## [TASK REQUIREMENTS]
Pull out every line in the entries below that contains the word "section".

## [EXTRACTED MATERIAL]
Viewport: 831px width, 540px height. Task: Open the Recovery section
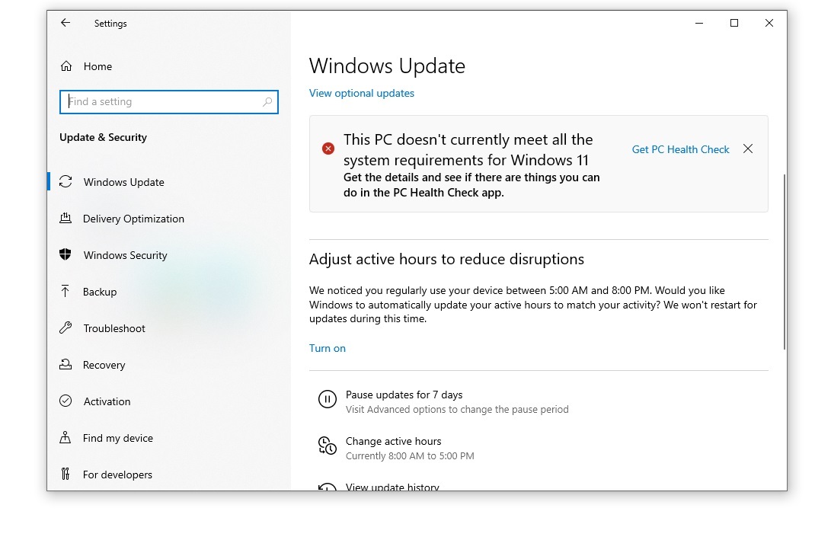click(x=104, y=365)
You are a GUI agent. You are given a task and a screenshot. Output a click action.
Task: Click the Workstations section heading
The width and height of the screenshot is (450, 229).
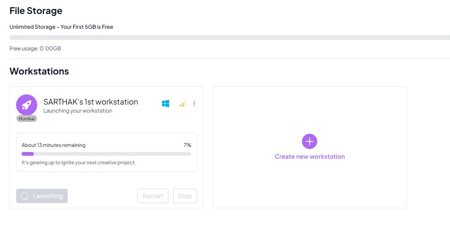(x=39, y=71)
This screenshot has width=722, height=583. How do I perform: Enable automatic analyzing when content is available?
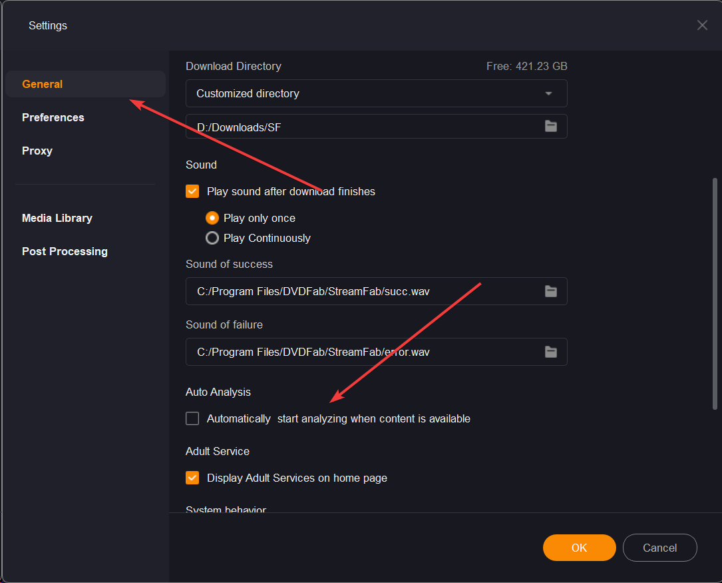point(192,418)
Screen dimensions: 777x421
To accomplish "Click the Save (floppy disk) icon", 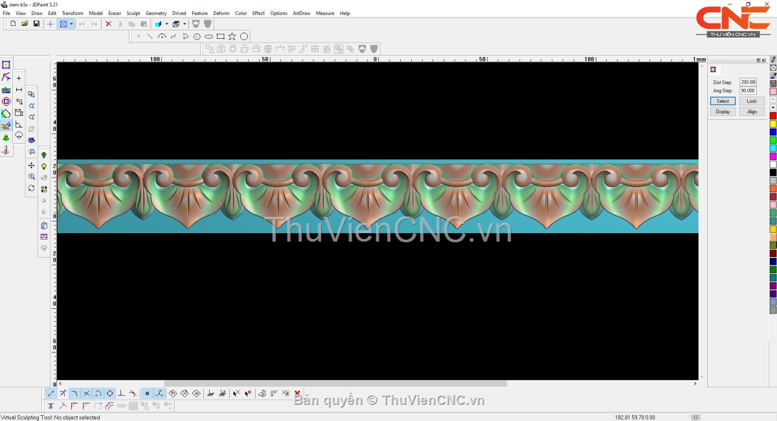I will click(36, 24).
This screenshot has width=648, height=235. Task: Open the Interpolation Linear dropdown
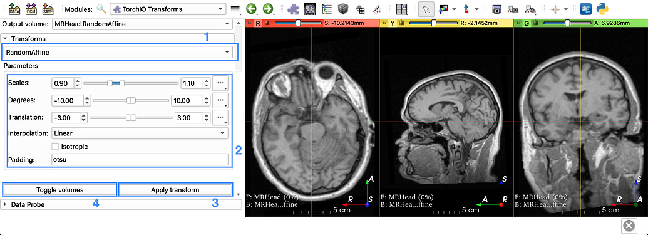pos(140,133)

## [FULL OUTPUT]
Viewport: 831px width, 540px height. Task: Open the Recovery section
Task: Click the Workstations section heading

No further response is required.